[start]

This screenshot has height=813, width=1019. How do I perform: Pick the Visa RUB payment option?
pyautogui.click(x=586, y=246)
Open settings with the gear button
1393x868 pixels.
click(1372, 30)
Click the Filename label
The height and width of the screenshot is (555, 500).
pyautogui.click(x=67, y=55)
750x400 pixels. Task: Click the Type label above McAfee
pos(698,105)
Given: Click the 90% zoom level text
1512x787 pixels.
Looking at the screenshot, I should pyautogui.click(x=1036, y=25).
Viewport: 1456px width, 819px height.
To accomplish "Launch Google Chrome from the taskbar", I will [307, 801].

[end]

Objective - Copy out all of the records above, replacing each occurrence of "label" with "caption" and leaving everything else the same.

Expected answer -
This screenshot has height=813, width=1019. How do I perform: Pick the Visa RUB payment option?
pyautogui.click(x=586, y=246)
Open settings with the gear button
1393x868 pixels.
click(1372, 30)
Click the Filename caption
The height and width of the screenshot is (555, 500).
pyautogui.click(x=67, y=55)
750x400 pixels. Task: Click the Type caption above McAfee
pos(698,105)
Given: Click the 90% zoom level text
1512x787 pixels.
Looking at the screenshot, I should pyautogui.click(x=1036, y=25).
Viewport: 1456px width, 819px height.
To accomplish "Launch Google Chrome from the taskbar", I will [307, 801].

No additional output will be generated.